Le Associazioni dei consumatori chiedono al Governo di prendere provvedimenti decisi per porre fine a questa situazione: è necessario predisporre un blocco immediato dei prezzi e delle tariffe che nel 2011 determineranno una stangata di 1521 euro a famiglia. Si rendono quanto mai necessari ed urgenti, inoltre, interventi mirati da parte delle istituzioni preposte, per l’avvio di severi controlli e verifiche tesi ad eliminare ogni ombra di speculazione in tutti i settori.

Secondo l’Adoc il peggio deve ancora arrivare: ad ottobre è probabile ci sia una stangata sui prezzi e l’inflazione potrebbe arrivare al 4%, con ricadute pesantissime sulle famiglie. "C’è il rischio concreto, "grazie" all’aumento dell’Iva, che l’inflazione ad ottobre arrivi al 4% – dichiara Carlo Pileri, Presidente dell’Adoc – trainata dai rincari nel settore trasporti, energia, alimentari e servizi. Le ricadute sarebbero pesantissime sia per le famiglie, che potrebbero subire un aggravio di spesa pari a 180 euro l’anno, che per l’economia, il Pil potrebbe subire un taglio di circa 11 miliardi di euro, con conseguente riduzione delle entrate per lo Stato pari a circa 4,5 miliardi di euro. Aumentando l’Iva si abbattono i consumi, che potrebbero scendere fino al 5% soprattutto nei settori dell’abbigliamento, automobilistico e turistico".

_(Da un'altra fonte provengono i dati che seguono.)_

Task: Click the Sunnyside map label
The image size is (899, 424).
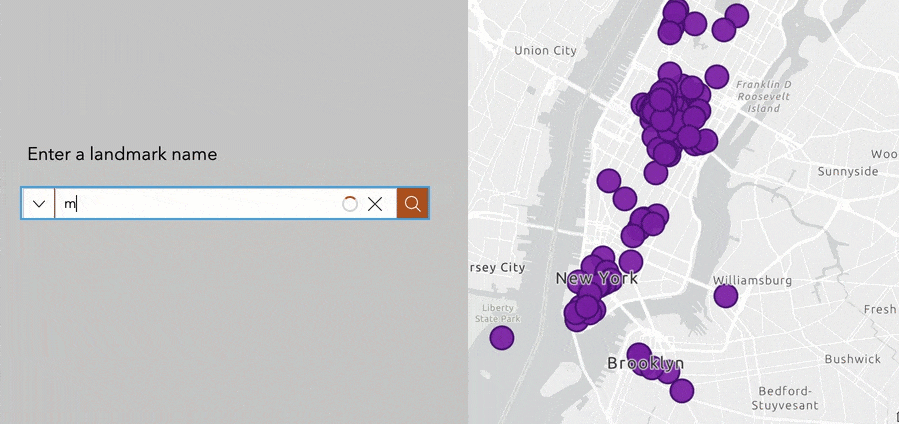Action: coord(848,171)
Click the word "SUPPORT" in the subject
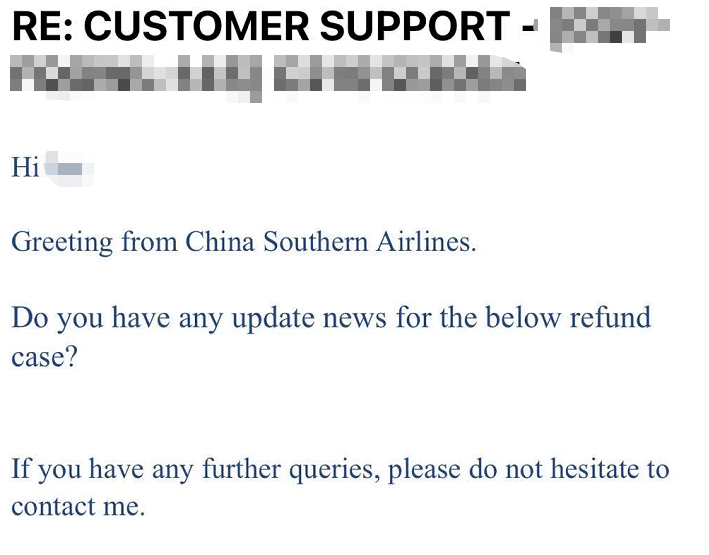The image size is (709, 555). click(415, 26)
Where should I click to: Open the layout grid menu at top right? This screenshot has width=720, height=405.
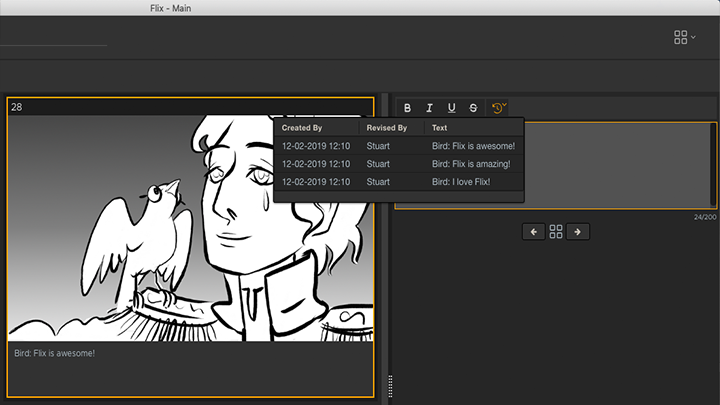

Anche Adiconsum prevede che l’inflazione continuerà a salire e che ad ottobre l’aumento dell’Iva dispiegherà i suoi effetti negativi. Secondo Pietro Giordano, Segretario Generale Adiconsum "l’aumento dell’Iva sta producendo un effetto arrotondamento dei prezzi che a sua volta svilupperà un aumento dell’inflazione. È ora che si realizzino riforme strutturali e si varino normative efficaci a partire dal taglio radicale dei costi della politica e liberalizzazione di almeno parte dei servizi pubblici locali, troppo spesso cari e inefficienti; alla tassazione dei patrimoni immobiliari e mobiliari (tranne la prima casa), contenute nella "pancia" di società di comodo di proprietà di grandi evasori fiscali
vendita di almeno il 30% del patrimonio pubblico inutilizzato o sottoutilizzato (aree militari, palazzi ceduti ad affitti bassissimi o con costi di manutenzione altissimi, ecc.).

Inoltre, è necessario liberalizzare le libere professioni e annullare le caste come gli ordini professionali che fanno lievitare i costi a carico dei consumatori. "Solo così – conclude Giordano – si potrà coprire il debito pubblico corrente e si potranno abbattere le tasse in busta paga, sia quelle a carico dei lavoratori che quelle a carico delle aziende. Ciò comporterebbe un aumento dei consumi e l’innesco di un meccanismo virtuoso consumi-produzione beni e servizi-occupazione-sviluppo".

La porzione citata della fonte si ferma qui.